I have to party disagree. Learning the software is something you have to do but it is like if you want to write a novel, yes you need to learn the word process but mush more importent is that you need to have some ideas that others people will pay to read. In your case you have to be such a good visual story teller that peole will pay to see your work
The software does NOT MATTER. we used to do this with a film cutter and glue, literally the cement stuff that comes in a little bottle. We had to bevel the edges and apply the stuff. The talent back then was not being really expert with glue just like now the talent is not knowing some software. Heck my 15 year old daughter taught herself FCP in a few weeks. Learning the software is like learning to work a word processor or a glue bottle.

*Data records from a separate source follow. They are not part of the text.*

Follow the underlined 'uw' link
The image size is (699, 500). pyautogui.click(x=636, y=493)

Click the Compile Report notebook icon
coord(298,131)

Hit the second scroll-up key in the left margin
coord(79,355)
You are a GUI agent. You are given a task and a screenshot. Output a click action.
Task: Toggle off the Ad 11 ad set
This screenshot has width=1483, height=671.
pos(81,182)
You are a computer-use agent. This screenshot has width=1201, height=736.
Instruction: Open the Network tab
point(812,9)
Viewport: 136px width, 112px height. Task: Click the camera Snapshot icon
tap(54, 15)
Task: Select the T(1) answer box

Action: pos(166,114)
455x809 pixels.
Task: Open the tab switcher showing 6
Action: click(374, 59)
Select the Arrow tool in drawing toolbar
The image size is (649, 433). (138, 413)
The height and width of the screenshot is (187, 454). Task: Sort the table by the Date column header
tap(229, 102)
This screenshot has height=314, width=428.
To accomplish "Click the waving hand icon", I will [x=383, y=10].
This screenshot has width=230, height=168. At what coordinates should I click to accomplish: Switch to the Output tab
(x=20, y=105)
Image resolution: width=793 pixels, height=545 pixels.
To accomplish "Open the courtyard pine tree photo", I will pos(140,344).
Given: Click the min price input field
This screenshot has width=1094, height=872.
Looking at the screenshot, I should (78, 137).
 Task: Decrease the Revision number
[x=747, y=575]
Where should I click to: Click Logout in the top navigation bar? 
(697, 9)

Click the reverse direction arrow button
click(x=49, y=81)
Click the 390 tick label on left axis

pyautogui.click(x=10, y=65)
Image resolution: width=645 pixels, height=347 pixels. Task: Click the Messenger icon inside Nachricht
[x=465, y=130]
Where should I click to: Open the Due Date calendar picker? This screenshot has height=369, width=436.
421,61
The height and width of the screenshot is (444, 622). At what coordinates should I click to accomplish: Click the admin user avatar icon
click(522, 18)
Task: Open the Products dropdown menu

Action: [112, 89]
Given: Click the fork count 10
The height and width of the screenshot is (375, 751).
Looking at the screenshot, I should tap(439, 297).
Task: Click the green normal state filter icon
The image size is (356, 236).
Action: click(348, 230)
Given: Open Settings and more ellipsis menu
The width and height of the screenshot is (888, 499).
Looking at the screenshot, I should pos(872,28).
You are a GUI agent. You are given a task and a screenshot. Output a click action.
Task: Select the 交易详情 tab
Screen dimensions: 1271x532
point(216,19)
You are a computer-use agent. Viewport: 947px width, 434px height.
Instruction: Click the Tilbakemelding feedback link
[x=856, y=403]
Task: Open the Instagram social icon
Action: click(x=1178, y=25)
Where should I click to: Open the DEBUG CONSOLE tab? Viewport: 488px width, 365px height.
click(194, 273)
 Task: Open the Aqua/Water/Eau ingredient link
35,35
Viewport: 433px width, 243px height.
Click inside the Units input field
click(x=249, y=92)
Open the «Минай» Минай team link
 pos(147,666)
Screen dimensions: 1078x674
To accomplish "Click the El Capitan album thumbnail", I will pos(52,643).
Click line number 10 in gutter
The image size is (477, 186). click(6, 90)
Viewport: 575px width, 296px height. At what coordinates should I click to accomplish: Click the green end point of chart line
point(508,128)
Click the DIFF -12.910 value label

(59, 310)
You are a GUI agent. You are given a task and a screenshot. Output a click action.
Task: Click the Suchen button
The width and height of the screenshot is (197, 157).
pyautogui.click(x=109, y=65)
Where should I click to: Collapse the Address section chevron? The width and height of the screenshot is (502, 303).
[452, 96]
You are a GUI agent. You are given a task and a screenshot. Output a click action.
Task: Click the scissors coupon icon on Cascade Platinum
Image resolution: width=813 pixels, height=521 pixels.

The harder parts are things like pacing and if you show the person speaking or the one who is listening and how long to keep that medium shot on the screen. That is where the editor earns his money. Yes you might develope a "style' but always you are working for some one else. So you need to be able to work in his style.
Film School is a good place to learn this. That and do 100+ projects.
Also as was said here, have a plan B that pays the rent until you make it big
Best advice in this thread. Thread is old but its gold. I have it book marked and I believe I read and posted in here a while ago but Ill shoot again.
Not to be an ass toward ConfusedBatman but he seams to be stuck on FCP 7 and hates FCP X which is a whole can of worms I don't want to get into but choose a modern editing platform to learn, Premiere Pro you can't go wrong with and FCP X is being embraced more and more by the day so don't hate. Either way while transfering to a new editing software is a bitch the actual skill of editing is no different than say riding a bike or driving or anything else that requires both tools and skill, the tool shouldn't be the main focus. Would you not be able to ever ride a different bike than the one you learned on? Of course not! Other than that COnfusedBatman does however make good points, just make projects for the hell of it and make them difficult with difficult deadlines and learn from your mistakes, I learn something new everyday from editing various video whether its my dog rolling around in the grass in 4 different camera angles just to test how I can handle multicam editing or a recording of a symphony destined for Blu-ray output and web distribution. Scour the internet and find places where real editors and cinematographers post on blogs and forums and read their advice over and over. Take large scale concepts with multicameras, tons of microphones, etc. and record anything, I don't care if its squirels in your backyard but do it and you'll get your practice in. Classes can only go so far but the beautiful thing about just screwing around with your camera and editing software is its a great mix of practical experience and practice to allow you to move onto bigger projects. I don't claim to be a pro even though I do get paid on and off but this I know, compared to last year I am a 1000x better than at editing, cinematography, photography, sound editing, understand FCP and Adobe, etc. So get out their and like Nike says 'Just do it'!